Insistió que se les ganó en buena lid, y advirtió «no podrán detener las ayudas destinadas a los pobres; no podrán desaparecer como lo querían, la pensión a los adultos mayores, a las niñas y niños con discapacidad, las becas para estudiantes de familias pobres, ni la atención médica y los medicamentos gratuitos. Tampoco podrán frenar el programa Sembrando Vida ni el de Jóvenes Construyendo del futuro ni el aeropuerto Felipe Ángeles; ni el Tren Maya ni el Banco del Bienestar ni el Internet para Todos ni el proyecto del Istmo de Tehuantepec ni nada, nada, que vaya destinado a los pobres a los que aborrecen porque, con honrosas excepciones, los conservadores son clasistas, racistas e hipócritas».
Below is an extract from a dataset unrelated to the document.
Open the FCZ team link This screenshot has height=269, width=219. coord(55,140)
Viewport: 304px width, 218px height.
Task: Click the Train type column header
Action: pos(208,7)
Tras esto, aseguró que no aspira a tener el monopolio de la verdad absoluta, «por eso reitero: nuestros adversarios siempre recibirán del gobierno que represento, el respeto y la libertad, al que tienen derecho, para manifestarse sin límites, represión o censura».
Finalmente, negó que en las recientes elecciones se haya desatado la violencia contra ciudadanos inocentes.
“Además no hubo masacres, no se desató la violencia contra ciudadanos inocentes para infundir miedo. En Guerrero, por ejemplo, ningún candidato sufrió agresiones y casi lo mismo aconteció en la mayoría de los estados”, destacó el mandatario federal.
Pero, este señalamiento se contradice con lo que registró Etellekt, consultora que señaló que en el proceso electoral del 6 de junio, considerado el más grande de la historia de México, dejó 102 políticos asesinados, de estos, 36 eran aspirantes y candidatos a distintos cargos.